Le théâtre féconde le grand genre

Par Jean-Christophe Castelain · L'ŒIL

Le 11 mars 2011 - 1364 mots

Quatre académiciens vont, au XVIIIe siècle, renouveler la peinture d’histoire en théâtralisant l’expression des passions humaines. C’est l’hypothèse, exigeante, à mille lieues du goût actuel mais ô combien passionnante, du musée de Nantes.

L'exposition du musée des Beaux-Arts de Nantes est aussi éloignée qu’on peut l’être de celle sur Monet au Grand Palais. Elle ose mettre en scène la peinture d’histoire, une peinture érudite et de ce fait considérée comme ennuyeuse, qui parle à la tête là où les paysages de Monet parlent aux yeux.
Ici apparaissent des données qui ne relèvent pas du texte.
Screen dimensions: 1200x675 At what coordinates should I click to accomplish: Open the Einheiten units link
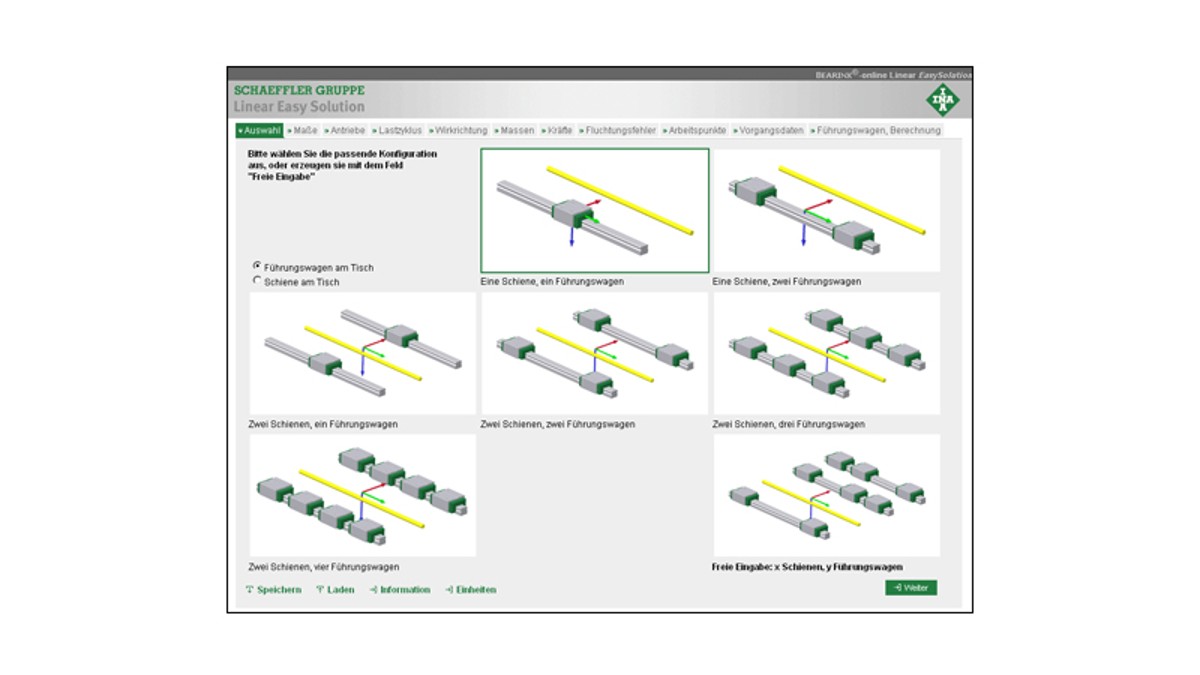[474, 590]
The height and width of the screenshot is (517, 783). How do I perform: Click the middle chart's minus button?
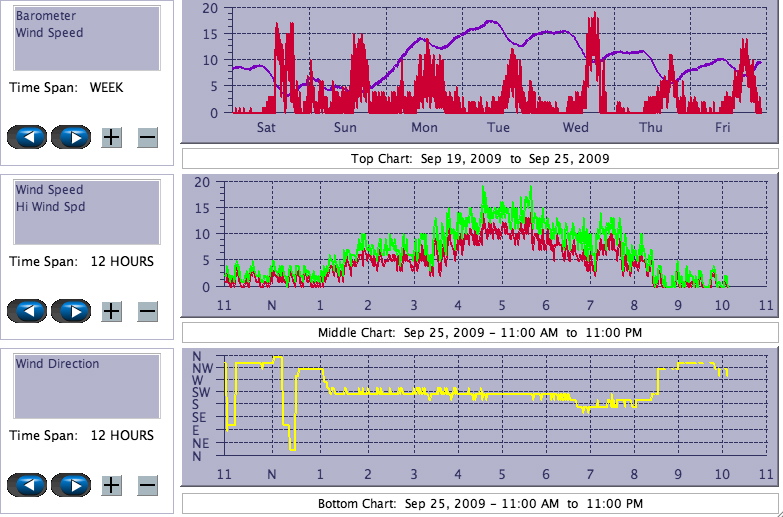point(147,311)
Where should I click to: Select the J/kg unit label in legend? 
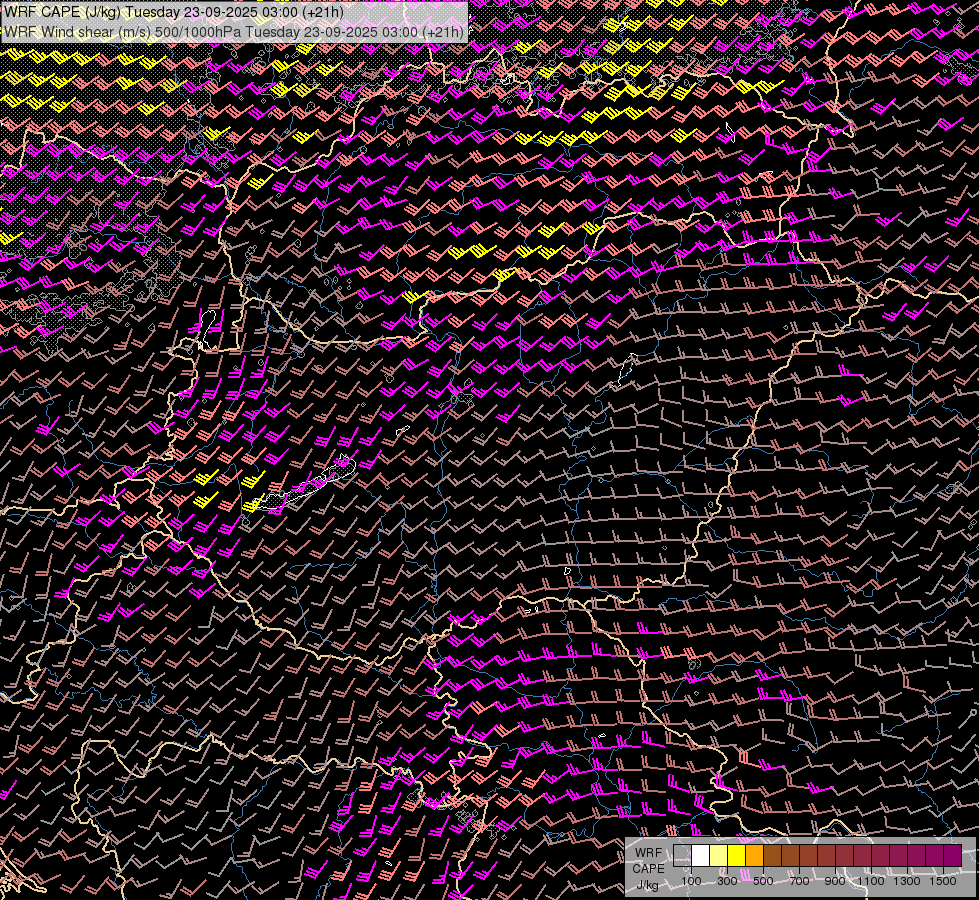[x=647, y=884]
Pire, elle braque les projecteurs sur le XVIIIe français, une période que l’on perçoit trop souvent à travers le prisme des surcharges décoratives et frivoles du rococo, bien loin de l’efficacité du « cher XIXe ». Et, comble du mauvais goût pour notre époque qui chérit le réalisme ou le minimalisme, elle s’intéresse précisément à l’expression théâtrale des sentiments humains. Un programme a priori peu attrayant, mais qui, au final, enrichira le visiteur pour peu qu’il fasse quelques efforts. 

Quatre « mousquetaires »
Le propos n’est pas spécifiquement d’étudier la représentation du théâtre dans la peinture du XVIIIe, comme l’a fait récemment le musée Cantini de Marseille pour la période qui suit. Il s’agit plutôt de mettre en évidence un moment très particulier de la peinture d’histoire au cours de la première moitié du XVIIIe, un moment où quatre peintres, et non des moindres, ont voulu « renouveler » le grand genre en exacerbant d’une manière théâtrale toute la gamme des sentiments humains. Mais, en définitive, c’est aussi une exposition sur la représentation du théâtre dans la mesure où la plupart des sujets sont tirés de textes classiques qui ont fait l’objet d’un livret.
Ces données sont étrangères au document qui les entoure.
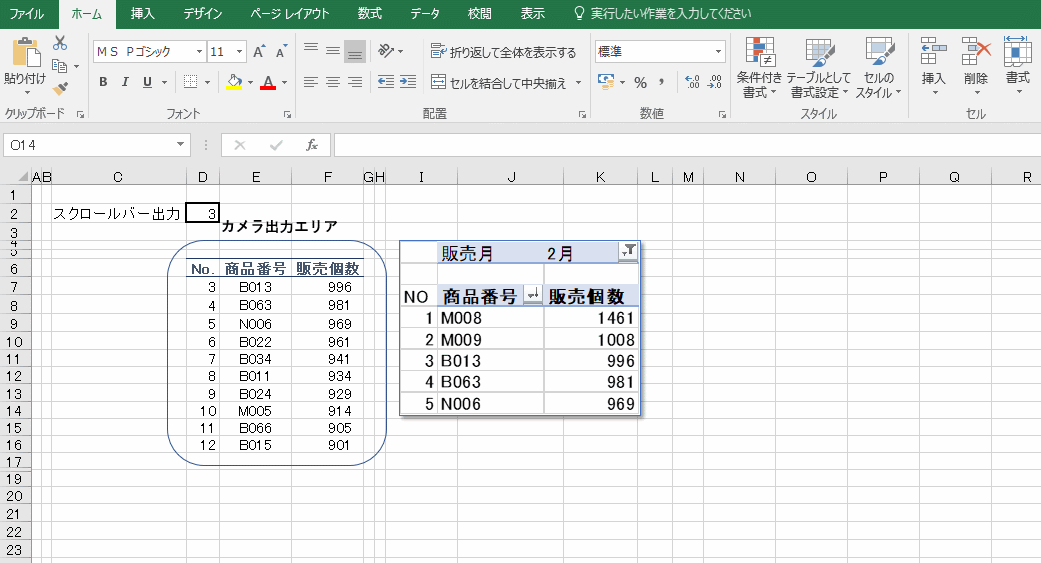
Task: Click the Increase Font Size icon
Action: tap(259, 51)
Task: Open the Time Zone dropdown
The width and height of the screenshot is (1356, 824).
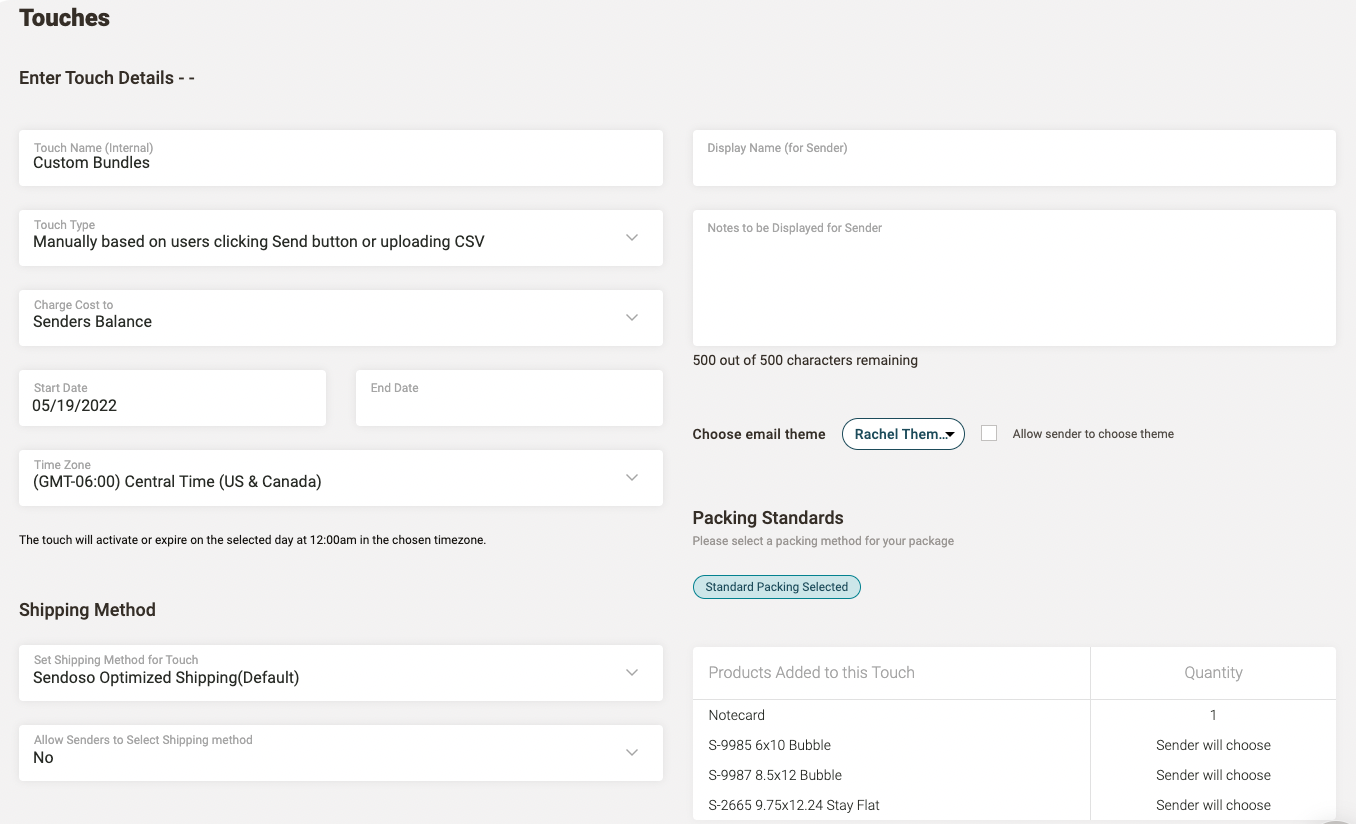Action: click(x=631, y=478)
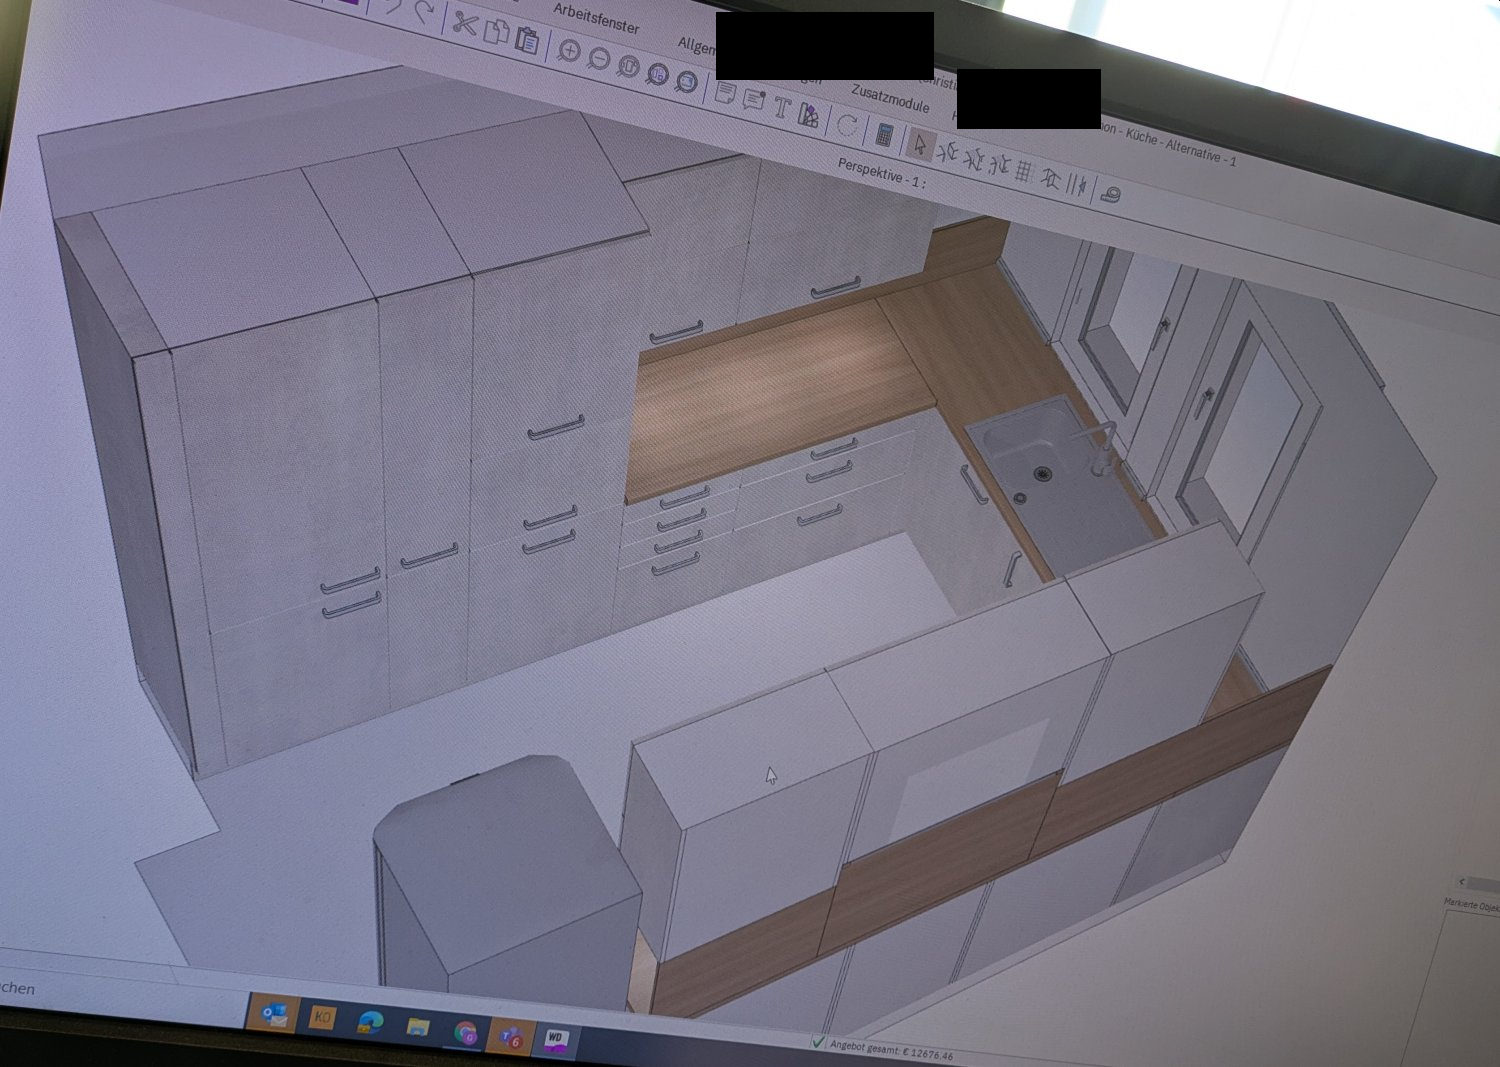Click the grid icon in toolbar
This screenshot has height=1067, width=1500.
tap(1024, 172)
Ces quatre peintres ont pour nom Antoine (1661-1722) et son fils Charles Coypel (1694-1752), Jean-François de Troy (1679-1752) et Carle Van Loo (1705-1765). C’est peu de dire que les ouvrages généraux d’histoire de l’art ne font que les citer, pour le plus souvent en faire des suiveurs de Charles Le Brun, leur préférant Watteau, Chardin ou Boucher. Tous les quatre ont travaillé pour le roi ou la cour et ont dirigé l’Académie royale de peinture à Paris ou à Rome. Il serait anachronique d’assimiler l’Académie de cette période à celle de la fin du XIXe siècle. L’institution forme et rassemble les meilleurs peintres de l’époque, présente les travaux de ses membres dans un Salon, et fixe la doctrine. C’est un lieu de débat et de confrontation où s’élabore la peinture de demain.  

L’Histoire, théâtre des passions
C’est dans cette noble institution créée en 1648 que, selon les deux commissaires de l’exposition de Nantes, Adeline Collange-Perugi et Juliette Trey, emmenés par Antoine Coypel, les quatre académiciens empruntent au théâtre sa gestuelle emphatique pour exprimer les passions humaines. La peinture d’histoire, codifiée par André Félibien en 1667 au cours justement d’une conférence à l’Académie, est alors au sommet de la hiérarchie des genres qui place tout en bas la nature morte [lire l’article sur Chardin p. 80]. « Sous le voile de la fable », elle permet de représenter « les vertus des grands hommes et les mystères les plus relevés ».  Le roi et les puissants y trouvent un miroir à leurs ambitions et commandent aux peintres panneaux, dessus de porte ou tapisseries pour décorer leurs demeures. 

Les deux grands tableaux qui ouvrent l’exposition dans une scénographie qui rappelle un auditorium proviennent ainsi de la galerie d’Énée au Palais-Royal. Ils ont été peints par Antoine Coypel entre 1714 et 1718 pour le compte du maître des lieux, Monsieur, duc d’Orléans et frère unique de Louis XIV. Dans une composition ascendante qui crée une dynamique, la fuite de Troie d’Énée et Anchise pour le premier panneau et la mort de Didon pour le second fournissent le contexte dramatique à l’expression de la terreur ou de la déploration. Les visages d’Énée et Anchise disent tout à la fois le lien qui unit père et fils, la frayeur des événements et l’effort pour s’échapper. Les visages des servantes de Didon expriment la douleur autour de la mort de la reine. 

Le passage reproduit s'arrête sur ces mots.